Assessment of Tumor Mutational Burden and Outcomes in Patients With Diverse Advanced Cancers Treated With Immunotherapy

JAMA Network Open Manuscript
Authors Charu Aggarwal, Rotem Ben-Shachar, Yinjie Gao, Seung Won Hyun, Zachary Rivers, Carrie Epstein, Kristiyana Kaneva, Chithra Sangli, Halla Nimeiri, and Jyoti Patel


There are few studies assessing the association of tumor mutational burden (TMB) and clinical outcomes in a large cohort of patients with diverse advanced cancers.


To clinically validate a TMB biomarker from a next-generation sequencing targeted gene panel assay.

Design, Setting, and Participants

A prespecified cohort study using the deidentified clinicogenomic Tempus database of patients sequenced between 2018 and 2022, which contained retrospective, observational data originating from 300 cancer sites including 199 community sites and 101 academic sites. Patients with advanced solid tumors across 8 cancer types and more than 20 histologies, sequenced with Tempus xT who were treated with immune checkpoint inhibitors (ICIs) in the first-line or second-line setting were included. Data were analyzed from September 2018 to August 2022.


Treatment with US Food and Drug Administration (FDA)–approved antiprogrammed cell death-1/programmed cell death-ligand 1 (PD-1/PD-L1) ICI and/or in combination with a cytotoxic T-lymphocyte-associated protein-4 ICI.

Main Outcomes and Measures

The primary outcome was the association of tumor mutational burden (TMB) binary category (high [≥10 mut/mb] vs low) with overall survival (OS) in patients treated with ICIs. Secondary outcomes were progression-free survival (PFS), and time to progression (TTP).

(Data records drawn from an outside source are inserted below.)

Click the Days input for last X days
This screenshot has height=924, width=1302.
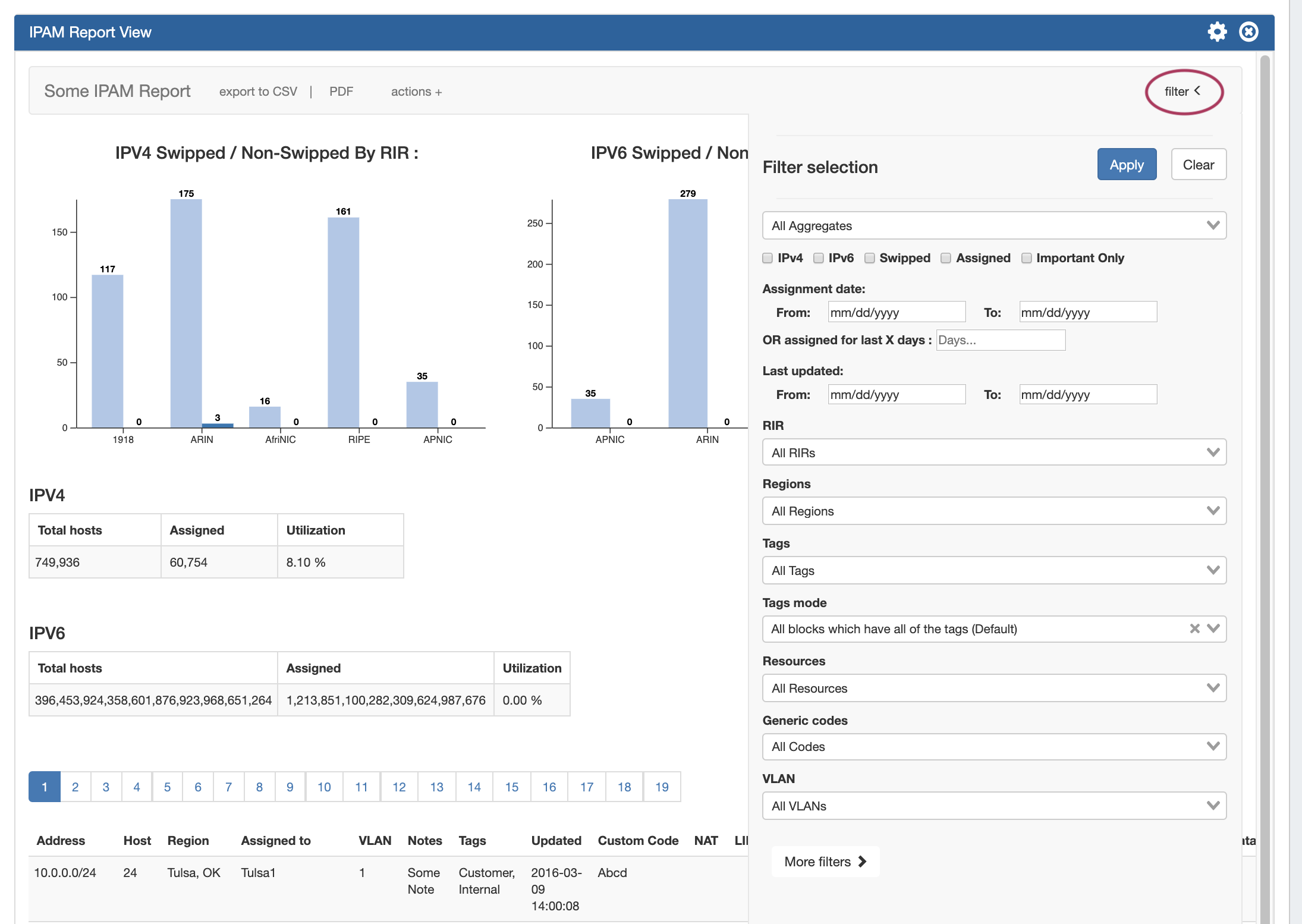pos(1001,340)
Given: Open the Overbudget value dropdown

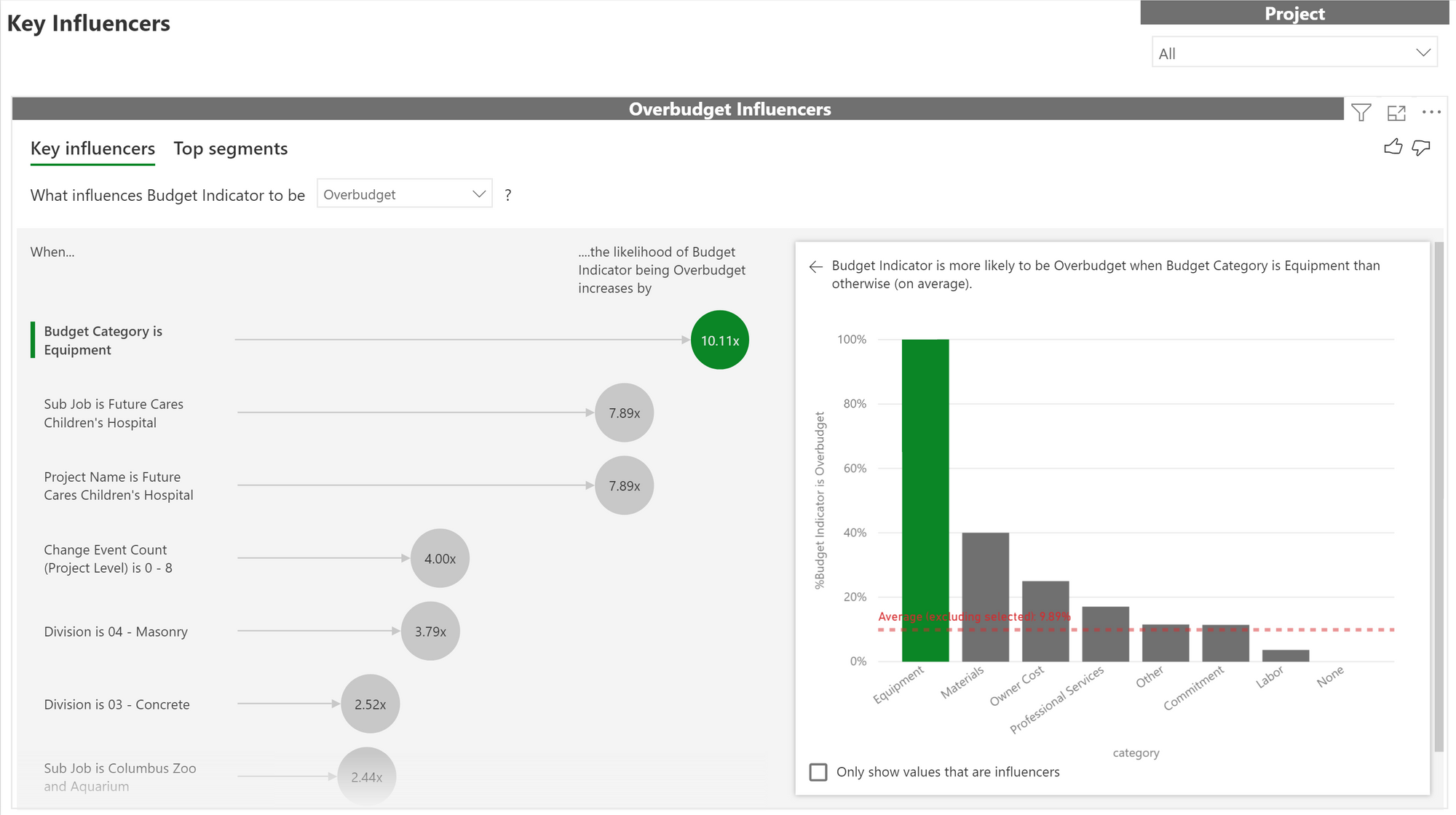Looking at the screenshot, I should [404, 194].
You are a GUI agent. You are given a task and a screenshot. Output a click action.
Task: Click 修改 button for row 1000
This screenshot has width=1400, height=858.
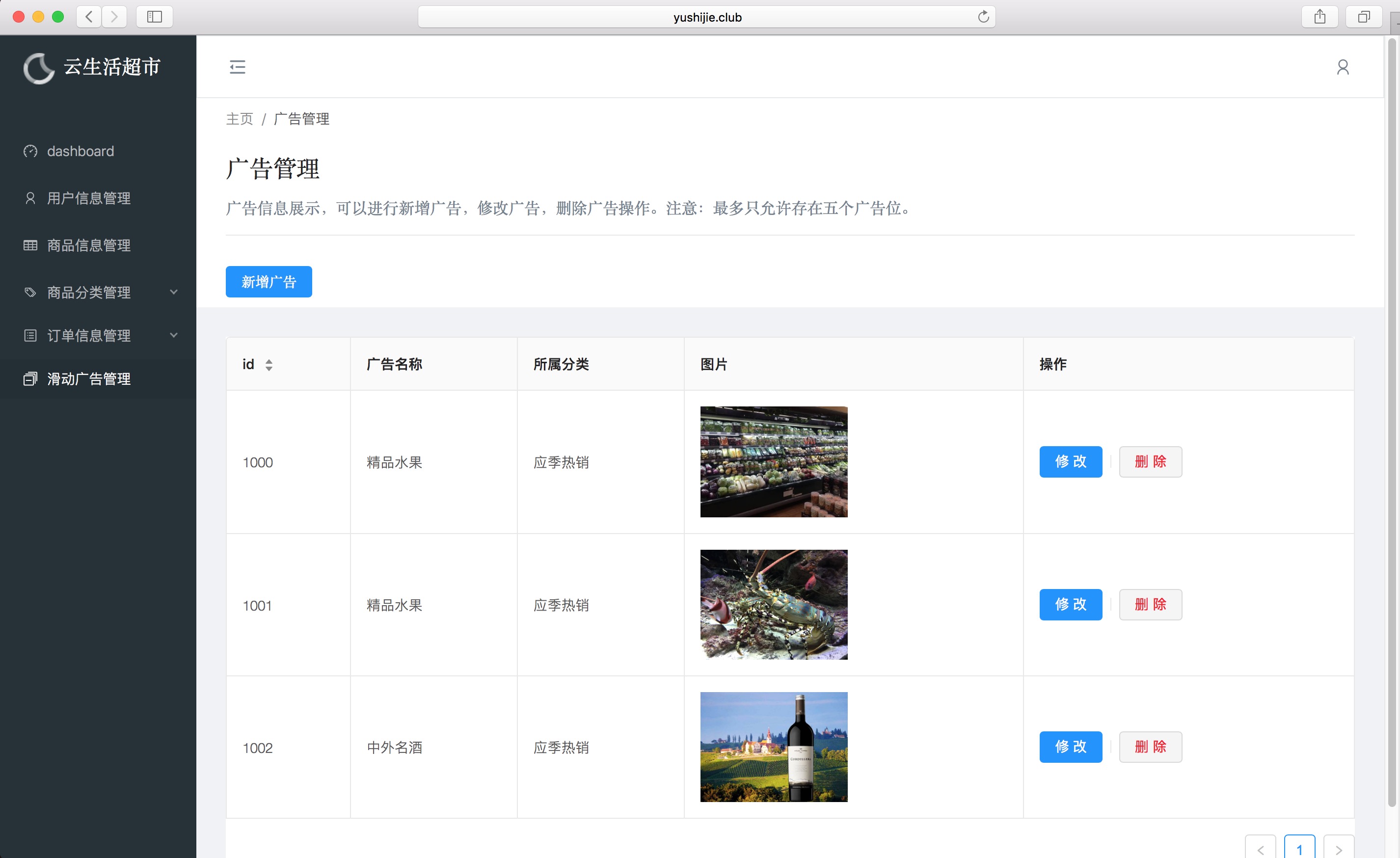coord(1071,462)
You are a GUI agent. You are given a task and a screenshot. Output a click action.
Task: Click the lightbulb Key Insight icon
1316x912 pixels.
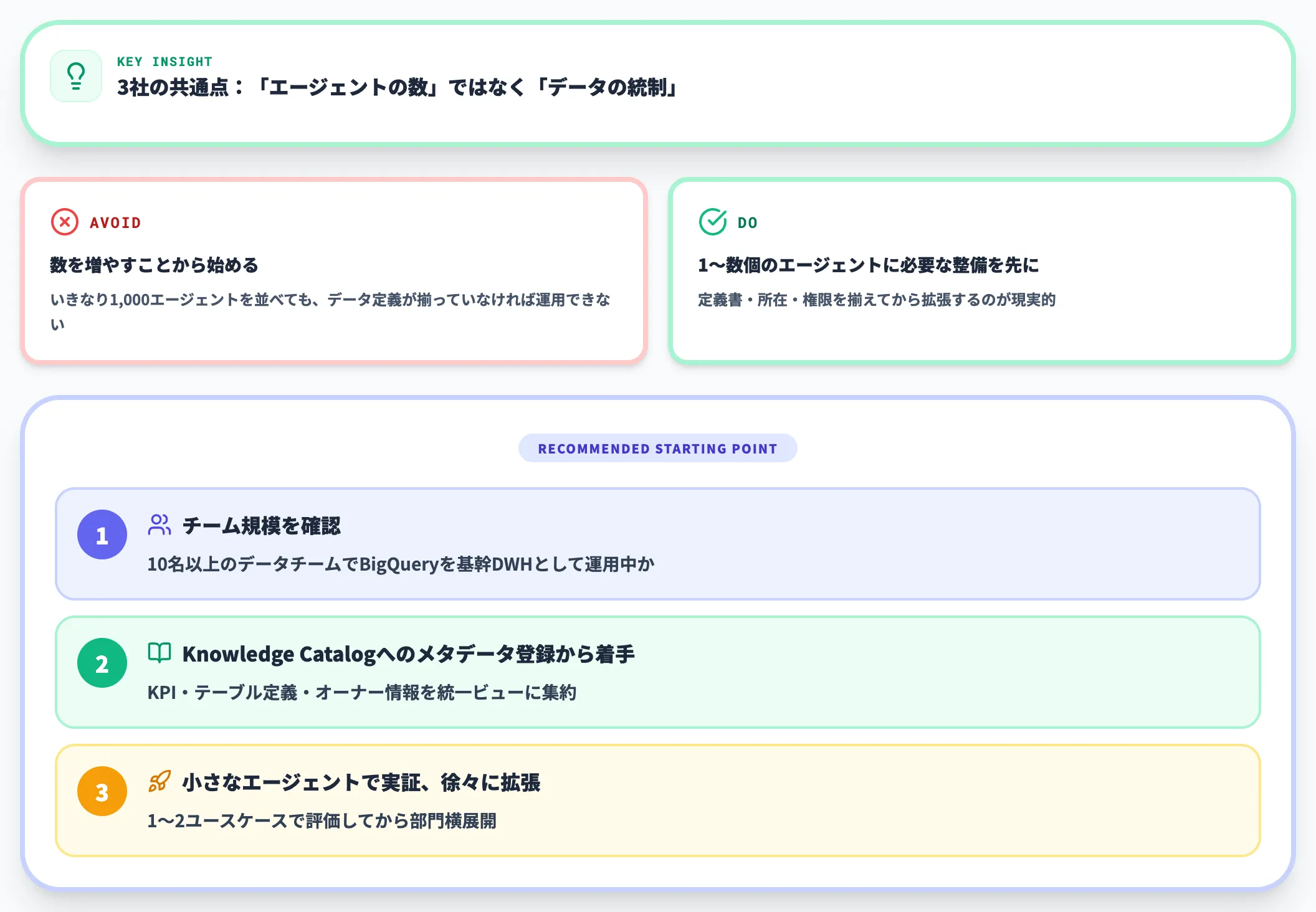75,75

In the evaluable cohort of 674 patients, the median (IQR) age was 69.4 (28.6-89.8) years, 271 patients (40.2%) were female, and 435 patients (64.5%) were White. The most common advanced cancers were non–small cell lung cancer (330 patients [49.0%]), followed by bladder cancer (148 patients [22.0%]), and head and neck squamous cell carcinoma (96 patients [14.8%]). Median (IQR) follow-up was 7.2 (3.2-14.1) months. High TMB (TMB-H) cancers (206 patients [30.6%]) were significantly associated with longer OS than low TMB (TMB-L) cancers (hazard ratio [HR], 0.72; upper confidence bound [UCB], 0.91; P = .01). In a prospective subset of 403 patients treated with ICIs after TMB testing, TMB-H cancers (135 patients [33.5%]) were significantly associated with longer OS (HR, 0.61; UCB, 0.84; P = .005), PFS (HR, 0.62; UCB, 0.82; P = .003), and TTP (HR, 0.67; UCB, 0.92; P = .02) than TMB-L cancers. An overall survival benefit was seen regardless of the type of ICI used (pembrolizumab, 339 patients; HR, 0.67; UCB, 0.94; P = .03), other ICIs (64 patients; HR, 0.37; UCB, 0.85; P = .03), and after adjusting for PD-L1 and microsatellite stability status (403 patients; HR = 0.67; UCB, 0.92; P = .02).

Conclusions and Relevance

In this cohort study of patients with advanced solid tumors treated with ICIs in diverse clinics, TMB-H cancers were significantly associated with improved clinical outcomes compared with TMB-L cancers.